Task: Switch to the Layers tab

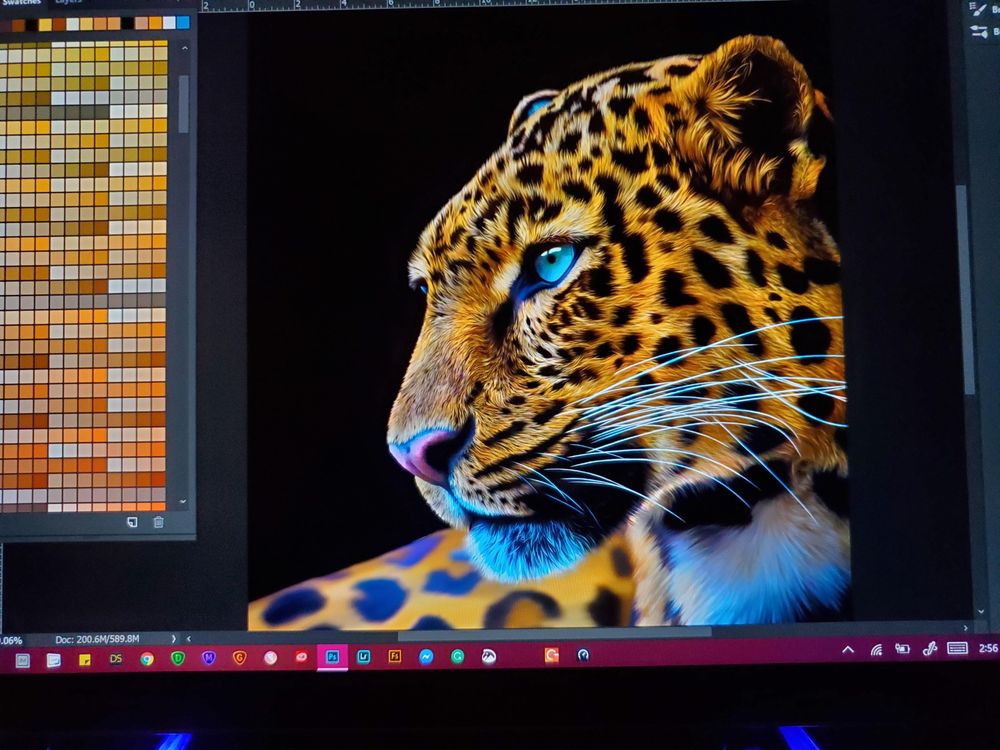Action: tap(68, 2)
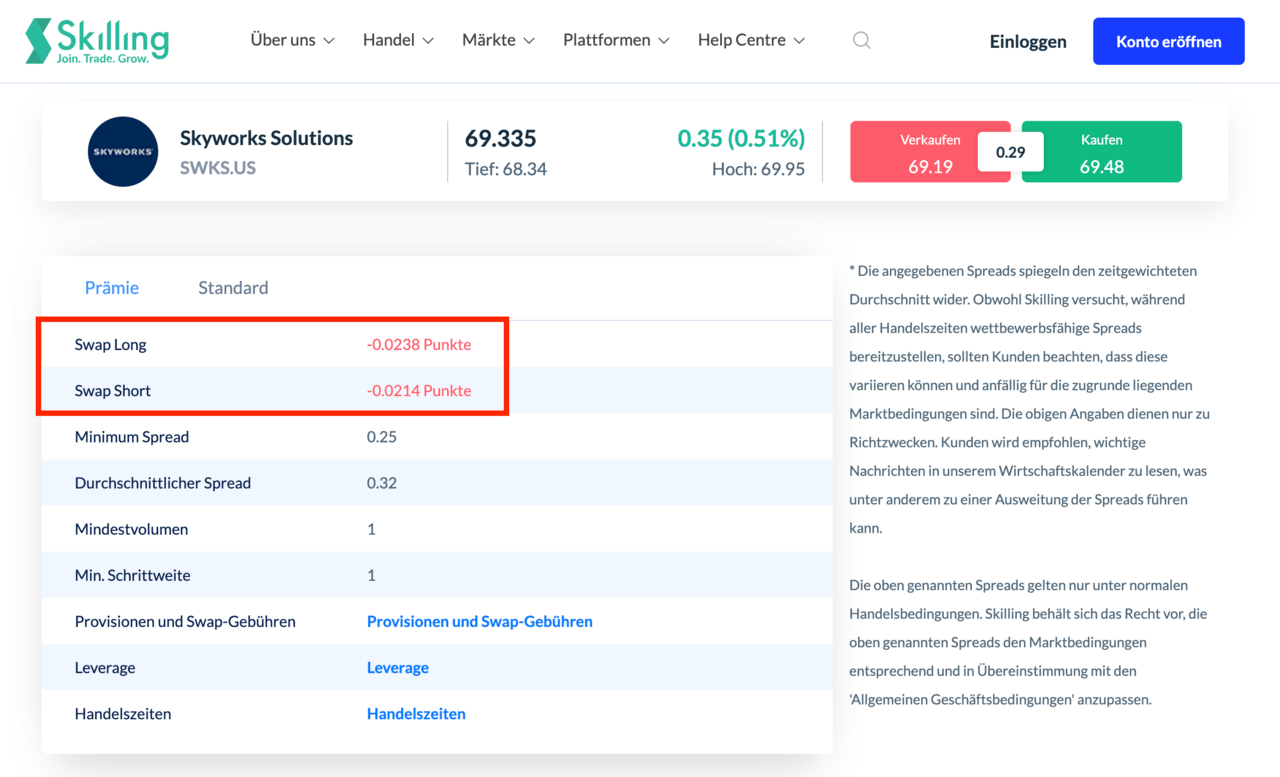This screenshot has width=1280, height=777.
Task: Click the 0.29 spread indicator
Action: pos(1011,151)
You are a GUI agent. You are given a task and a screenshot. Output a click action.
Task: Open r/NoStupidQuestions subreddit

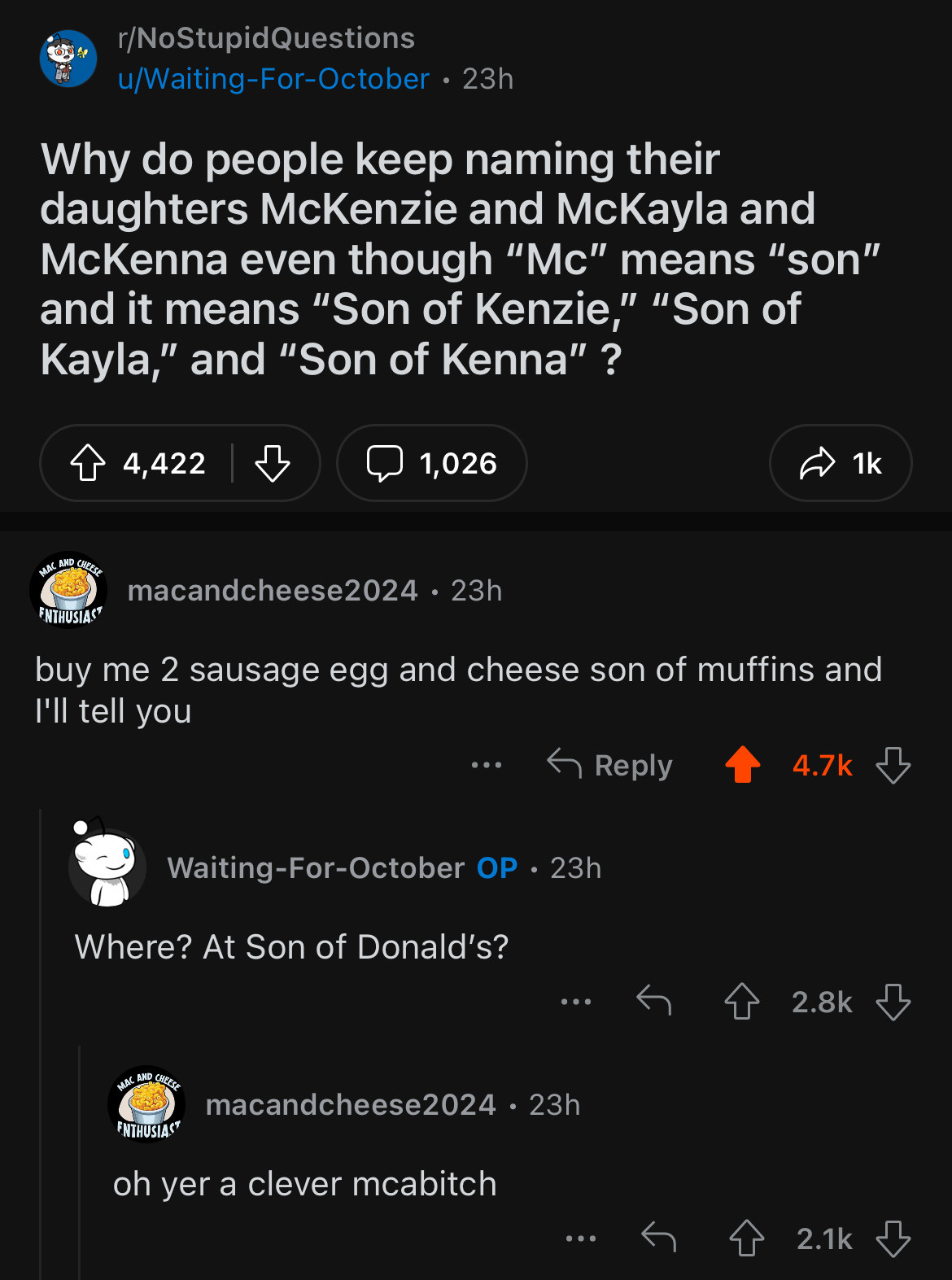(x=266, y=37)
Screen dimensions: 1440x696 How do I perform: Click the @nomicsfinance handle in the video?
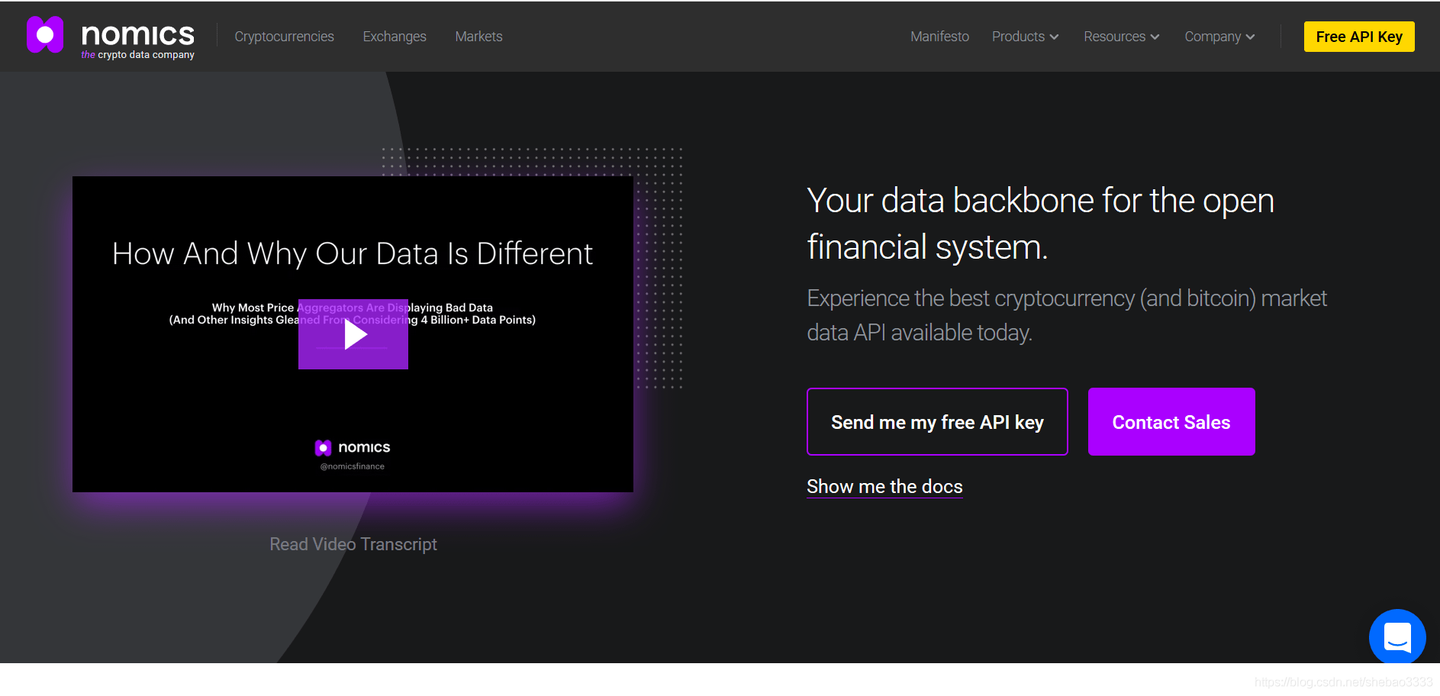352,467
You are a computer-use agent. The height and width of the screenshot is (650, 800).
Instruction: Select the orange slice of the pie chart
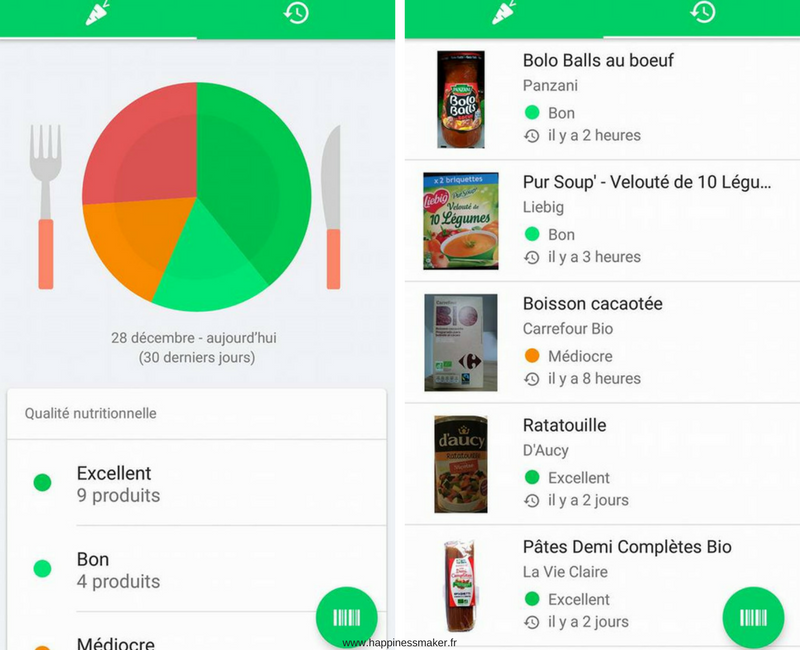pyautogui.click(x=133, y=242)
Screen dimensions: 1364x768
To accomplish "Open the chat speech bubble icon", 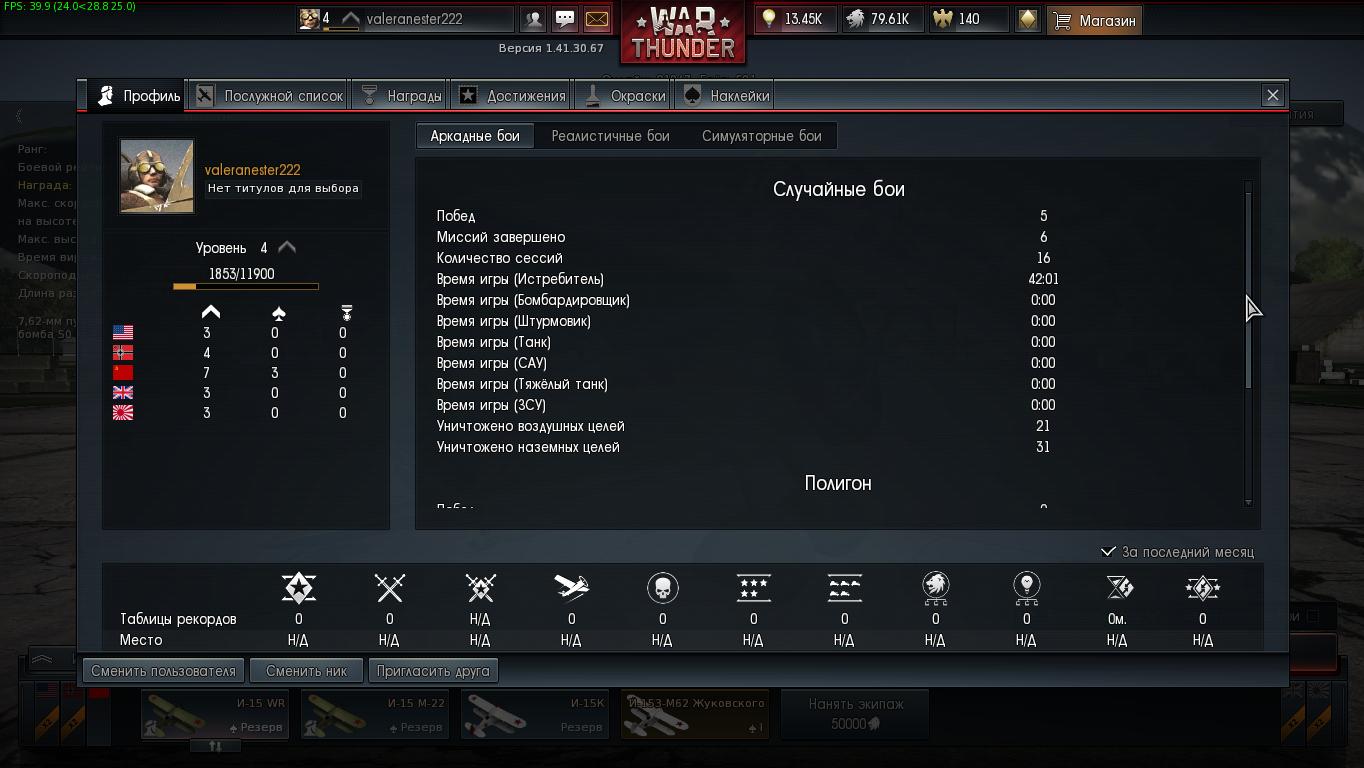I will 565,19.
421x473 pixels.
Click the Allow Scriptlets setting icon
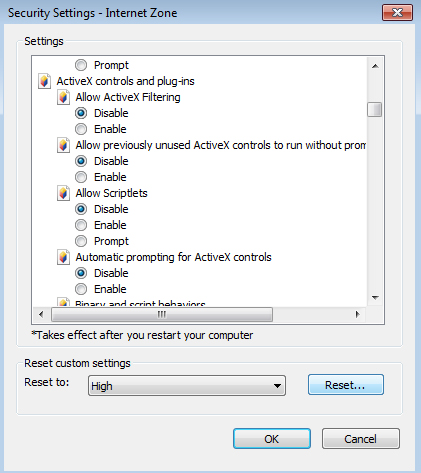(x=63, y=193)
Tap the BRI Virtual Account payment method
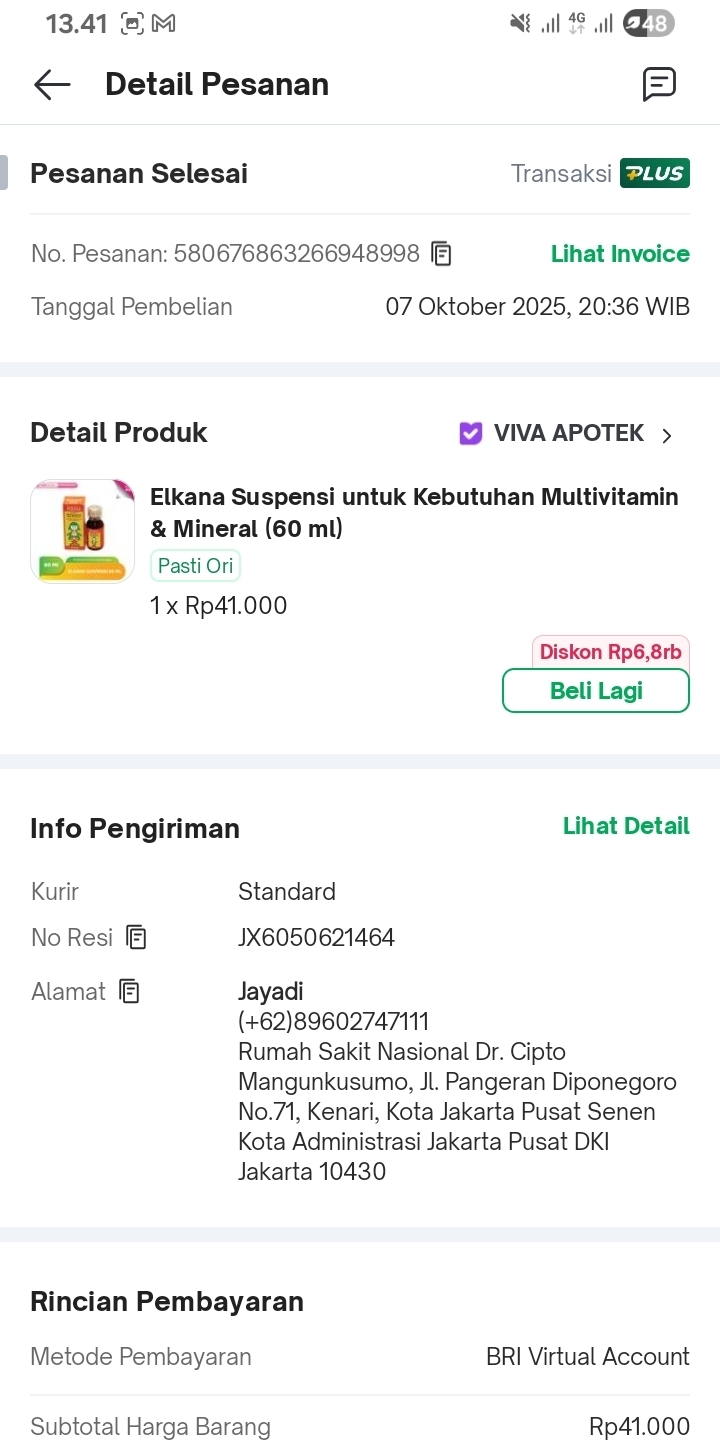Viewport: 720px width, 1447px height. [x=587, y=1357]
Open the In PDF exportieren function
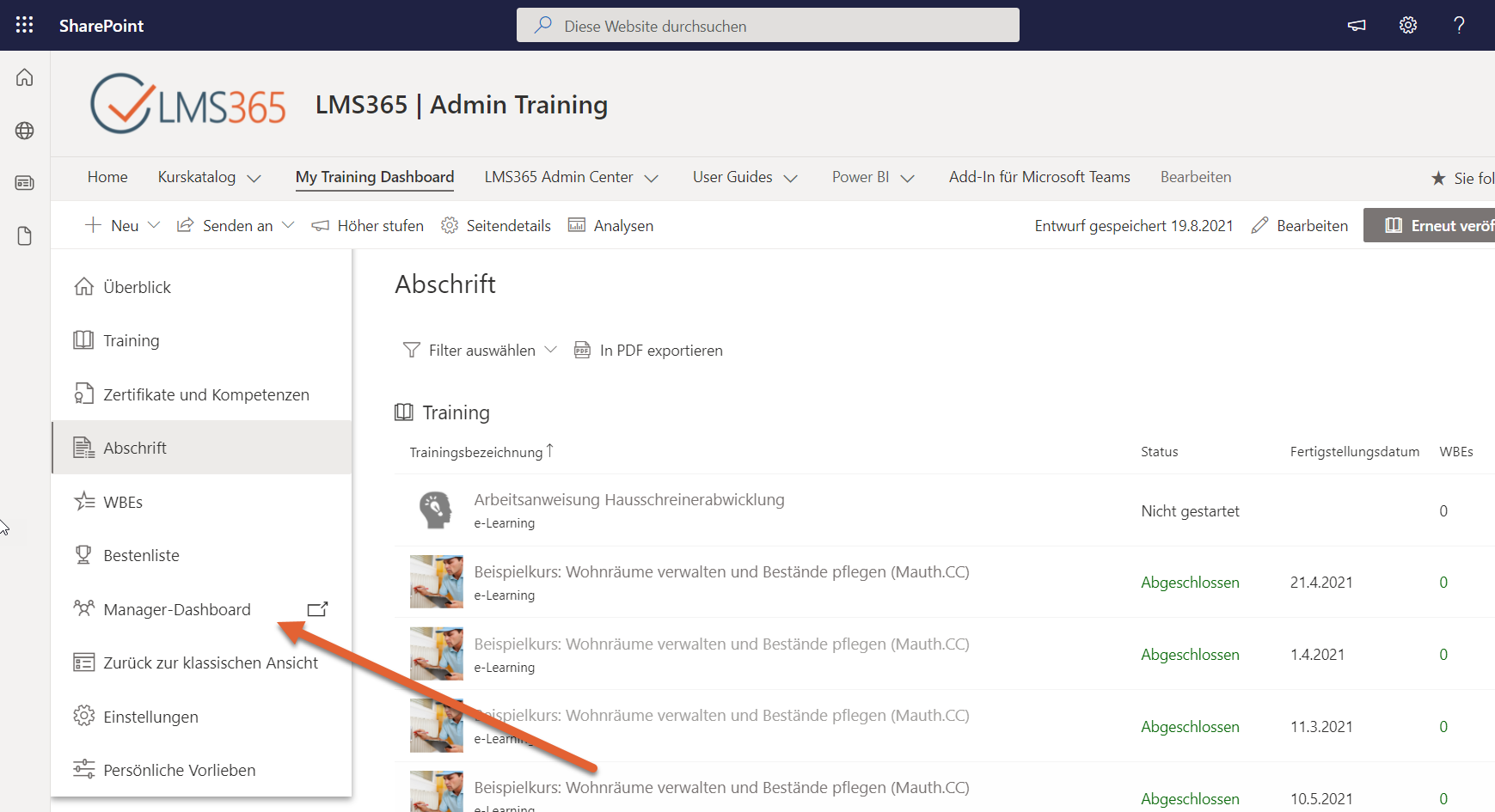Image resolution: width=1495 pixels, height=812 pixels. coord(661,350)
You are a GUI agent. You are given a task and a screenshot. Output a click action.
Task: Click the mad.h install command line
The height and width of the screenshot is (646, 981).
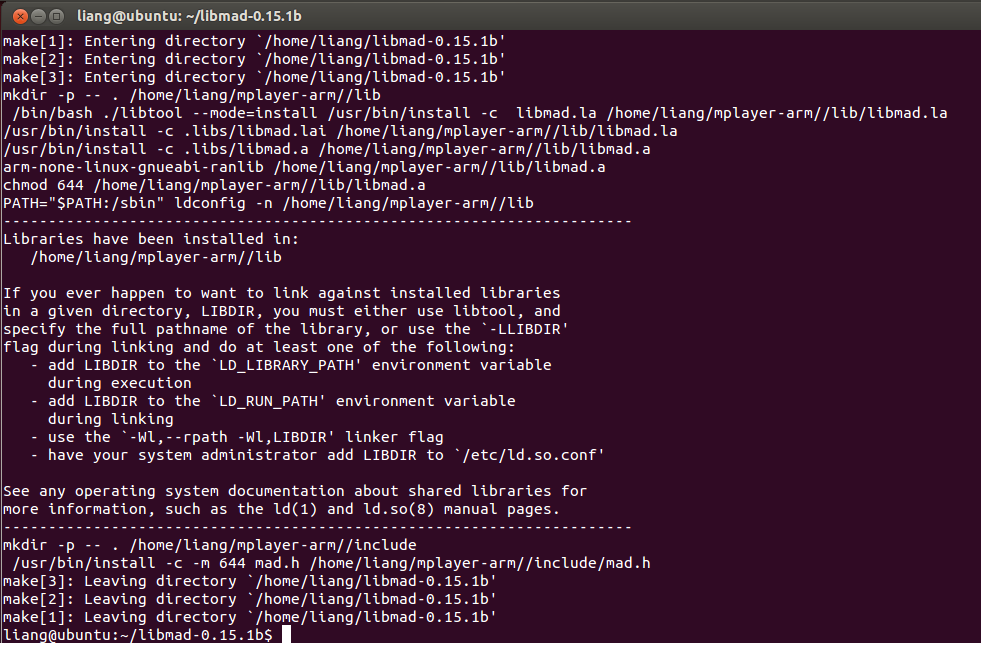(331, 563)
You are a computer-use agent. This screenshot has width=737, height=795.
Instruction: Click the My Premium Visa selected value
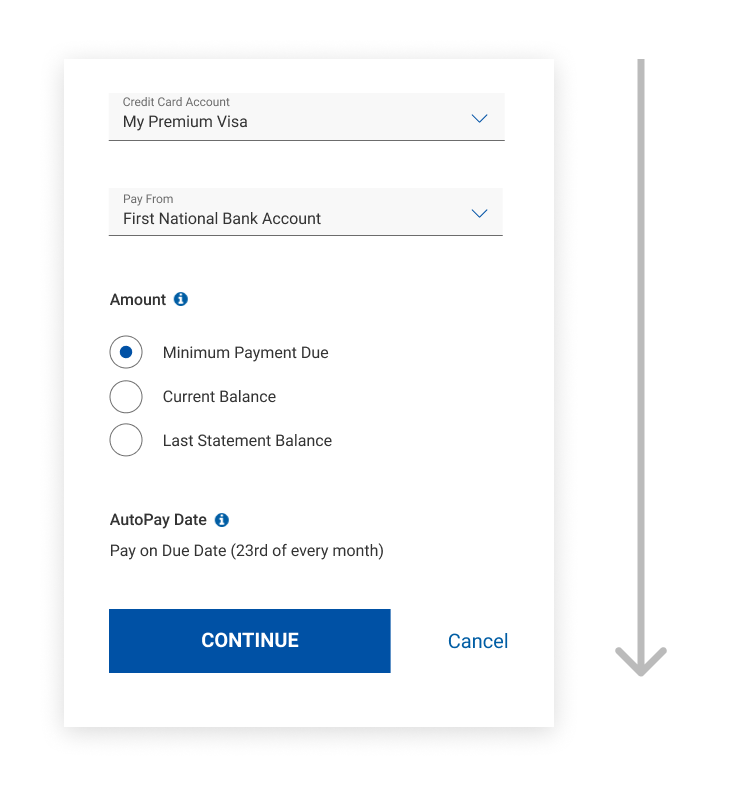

Work instructions: Extract every line of the entries above that contains the string "computer", matching case exactly.

Answer to this problem:
You are a computer-use agent. The height and width of the screenshot is (650, 800).
You are a computer-use agent. This screenshot has width=737, height=795.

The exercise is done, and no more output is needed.